Termos e conceitos-chave que vale a pena clarificar

Duas expressões surgem recorrentemente nas discussões sobre o TNA e sistemas semelhantes: “lançável por via aérea” e “manutenção operacional”. Soam técnicas, mas moldam a forma como as forças planeiam.

  • Lançável por via aérea significa que o veículo foi desenhado para ser expulso de uma aeronave numa plataforma com paraquedas, e não apenas transportado e descarregado numa base aérea segura. Estrutura, distribuição de peso e pontos de fixação são projetados tendo isto em conta.
  • Manutenção em condição operacional refere-se ao pacote completo de sobressalentes, ferramentas, formação e apoio técnico necessário para manter as máquinas a funcionar durante destacamentos, e não apenas em oficinas de guarnição.

Sem esse segundo elemento, até o bulldozer mais capaz acabará por se tornar um peso morto num teatro onde poeiras, calor e longas horas degradam sistemas hidráulicos e motores.

Riscos, limites e como os exércitos os contornam

O TNA não é uma solução mágica.

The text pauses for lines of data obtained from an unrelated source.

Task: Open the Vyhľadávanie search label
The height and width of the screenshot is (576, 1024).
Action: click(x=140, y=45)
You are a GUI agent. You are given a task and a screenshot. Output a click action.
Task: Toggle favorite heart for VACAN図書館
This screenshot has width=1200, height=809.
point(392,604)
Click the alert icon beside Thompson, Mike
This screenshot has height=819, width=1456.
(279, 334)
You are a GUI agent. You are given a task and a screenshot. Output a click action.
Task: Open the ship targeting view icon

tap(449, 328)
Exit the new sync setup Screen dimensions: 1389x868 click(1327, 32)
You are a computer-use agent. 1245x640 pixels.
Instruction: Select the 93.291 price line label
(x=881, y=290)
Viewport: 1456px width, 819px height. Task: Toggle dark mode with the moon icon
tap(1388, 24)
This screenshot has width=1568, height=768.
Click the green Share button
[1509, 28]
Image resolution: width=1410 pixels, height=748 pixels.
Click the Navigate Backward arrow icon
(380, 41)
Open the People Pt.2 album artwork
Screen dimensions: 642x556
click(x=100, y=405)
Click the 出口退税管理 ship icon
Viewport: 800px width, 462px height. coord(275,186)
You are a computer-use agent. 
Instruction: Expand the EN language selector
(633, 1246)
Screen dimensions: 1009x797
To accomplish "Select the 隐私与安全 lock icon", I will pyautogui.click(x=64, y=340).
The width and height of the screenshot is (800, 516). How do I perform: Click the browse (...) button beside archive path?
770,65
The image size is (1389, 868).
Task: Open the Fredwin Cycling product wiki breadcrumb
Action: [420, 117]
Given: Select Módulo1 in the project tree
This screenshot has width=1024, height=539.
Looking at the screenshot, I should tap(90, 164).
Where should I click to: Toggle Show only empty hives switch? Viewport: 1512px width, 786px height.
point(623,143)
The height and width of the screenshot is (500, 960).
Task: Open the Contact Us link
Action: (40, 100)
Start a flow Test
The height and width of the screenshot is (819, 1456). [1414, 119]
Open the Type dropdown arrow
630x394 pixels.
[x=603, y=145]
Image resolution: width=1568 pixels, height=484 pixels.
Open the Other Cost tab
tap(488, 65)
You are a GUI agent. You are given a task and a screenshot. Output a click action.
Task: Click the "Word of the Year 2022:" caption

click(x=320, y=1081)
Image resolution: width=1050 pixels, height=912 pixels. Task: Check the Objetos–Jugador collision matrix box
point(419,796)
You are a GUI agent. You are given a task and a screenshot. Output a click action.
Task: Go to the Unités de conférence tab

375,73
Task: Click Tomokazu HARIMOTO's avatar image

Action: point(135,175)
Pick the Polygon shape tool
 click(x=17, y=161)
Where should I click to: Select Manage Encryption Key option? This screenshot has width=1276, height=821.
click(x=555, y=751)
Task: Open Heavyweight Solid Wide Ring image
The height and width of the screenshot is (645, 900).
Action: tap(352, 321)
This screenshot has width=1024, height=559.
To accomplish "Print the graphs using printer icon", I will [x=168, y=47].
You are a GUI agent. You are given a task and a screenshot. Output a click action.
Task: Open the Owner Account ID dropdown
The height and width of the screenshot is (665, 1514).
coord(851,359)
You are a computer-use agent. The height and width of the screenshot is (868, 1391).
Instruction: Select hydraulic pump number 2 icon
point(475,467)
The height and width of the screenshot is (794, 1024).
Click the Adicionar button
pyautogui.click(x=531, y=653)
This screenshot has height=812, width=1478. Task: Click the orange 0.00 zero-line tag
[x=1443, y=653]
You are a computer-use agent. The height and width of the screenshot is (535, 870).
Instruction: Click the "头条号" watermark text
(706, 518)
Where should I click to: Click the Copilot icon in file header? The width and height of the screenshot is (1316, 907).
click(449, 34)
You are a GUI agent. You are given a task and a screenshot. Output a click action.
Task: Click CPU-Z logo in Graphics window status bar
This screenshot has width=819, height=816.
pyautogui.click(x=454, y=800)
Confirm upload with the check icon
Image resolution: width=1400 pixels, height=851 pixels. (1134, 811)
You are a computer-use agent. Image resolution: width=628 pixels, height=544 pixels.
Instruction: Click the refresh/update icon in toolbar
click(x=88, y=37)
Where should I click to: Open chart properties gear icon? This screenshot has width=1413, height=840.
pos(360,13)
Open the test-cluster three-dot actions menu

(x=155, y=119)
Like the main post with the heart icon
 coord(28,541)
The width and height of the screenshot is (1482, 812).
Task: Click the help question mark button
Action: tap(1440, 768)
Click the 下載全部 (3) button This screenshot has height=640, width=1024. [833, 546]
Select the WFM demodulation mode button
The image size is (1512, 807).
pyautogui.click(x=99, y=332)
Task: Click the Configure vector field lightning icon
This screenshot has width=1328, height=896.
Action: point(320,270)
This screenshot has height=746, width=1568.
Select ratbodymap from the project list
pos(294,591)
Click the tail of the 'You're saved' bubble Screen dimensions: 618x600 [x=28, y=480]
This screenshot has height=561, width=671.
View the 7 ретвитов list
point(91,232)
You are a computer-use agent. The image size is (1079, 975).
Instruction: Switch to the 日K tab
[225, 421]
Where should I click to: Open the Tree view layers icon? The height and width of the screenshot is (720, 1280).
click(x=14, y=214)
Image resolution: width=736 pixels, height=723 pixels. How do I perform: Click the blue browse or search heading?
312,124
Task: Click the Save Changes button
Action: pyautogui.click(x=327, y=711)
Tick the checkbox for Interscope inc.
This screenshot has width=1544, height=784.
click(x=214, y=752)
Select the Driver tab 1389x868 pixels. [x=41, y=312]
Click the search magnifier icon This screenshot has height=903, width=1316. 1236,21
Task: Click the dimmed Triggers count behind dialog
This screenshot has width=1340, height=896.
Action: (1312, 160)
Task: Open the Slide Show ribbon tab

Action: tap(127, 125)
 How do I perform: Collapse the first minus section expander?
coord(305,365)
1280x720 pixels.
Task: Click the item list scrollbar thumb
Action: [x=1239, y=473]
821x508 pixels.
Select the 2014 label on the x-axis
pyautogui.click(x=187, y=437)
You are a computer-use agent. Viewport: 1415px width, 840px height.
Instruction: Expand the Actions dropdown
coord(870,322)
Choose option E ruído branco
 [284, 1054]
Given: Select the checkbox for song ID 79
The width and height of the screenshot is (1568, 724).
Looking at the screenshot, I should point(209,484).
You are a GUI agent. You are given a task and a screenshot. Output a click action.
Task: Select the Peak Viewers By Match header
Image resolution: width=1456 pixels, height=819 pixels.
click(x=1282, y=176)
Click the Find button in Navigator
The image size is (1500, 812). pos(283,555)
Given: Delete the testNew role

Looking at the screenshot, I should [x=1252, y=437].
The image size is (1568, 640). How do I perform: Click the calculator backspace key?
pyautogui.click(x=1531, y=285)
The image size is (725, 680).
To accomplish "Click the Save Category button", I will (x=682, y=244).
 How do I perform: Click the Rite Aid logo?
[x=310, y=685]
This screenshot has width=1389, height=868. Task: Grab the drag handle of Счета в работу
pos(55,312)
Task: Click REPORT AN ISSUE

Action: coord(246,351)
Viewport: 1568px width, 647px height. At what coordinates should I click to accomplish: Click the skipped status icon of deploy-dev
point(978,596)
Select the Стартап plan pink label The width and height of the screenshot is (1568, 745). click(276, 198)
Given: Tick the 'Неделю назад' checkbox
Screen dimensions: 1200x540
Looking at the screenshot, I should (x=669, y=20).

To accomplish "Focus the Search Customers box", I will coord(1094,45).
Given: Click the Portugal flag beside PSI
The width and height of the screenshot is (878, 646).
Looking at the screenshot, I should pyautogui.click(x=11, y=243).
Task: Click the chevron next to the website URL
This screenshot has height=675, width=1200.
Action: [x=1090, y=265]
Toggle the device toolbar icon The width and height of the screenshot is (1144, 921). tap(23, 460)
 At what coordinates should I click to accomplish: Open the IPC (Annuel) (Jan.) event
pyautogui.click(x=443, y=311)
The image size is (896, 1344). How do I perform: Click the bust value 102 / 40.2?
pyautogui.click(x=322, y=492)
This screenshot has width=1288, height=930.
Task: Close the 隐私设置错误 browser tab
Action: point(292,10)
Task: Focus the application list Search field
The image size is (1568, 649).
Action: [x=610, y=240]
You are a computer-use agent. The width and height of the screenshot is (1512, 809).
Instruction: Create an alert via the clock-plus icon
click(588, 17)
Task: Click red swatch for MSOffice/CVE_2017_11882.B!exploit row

O lançamento por via aérea de equipamento pesado acarreta riscos relacionados com meteorologia, fogo inimigo e simples avaria mecânica. Se uma zona de lançamento for demasiado pequena, estiver minada ou coberta por defesas aéreas hostis, os comandantes podem ter de escolher métodos diferentes ou adiar o destacamento.

Os exércitos reduzem tipicamente esses riscos através de uma seleção cuidadosa das zonas de lançamento, operações noturnas ou de baixa visibilidade e redundância: enviar mais do que um veículo ou planear itinerários de acesso alternativos. O treino também tem um papel enorme. As guarnições aprendem a reparar falhas comuns no terreno, improvisar com materiais locais e manter o TNA a funcionar mesmo quando as peças de substituição são limitadas.

Usadas com critério, máquinas como o TNA funcionam como multiplicadores de força. Não substituem tropas de combate, mas mudam aquilo que essas tropas conseguem alcançar nos primeiros dias críticos de uma operação, seja sob o sol do Sahel, na lama do Leste da Europa ou após uma tempestade mediterrânica.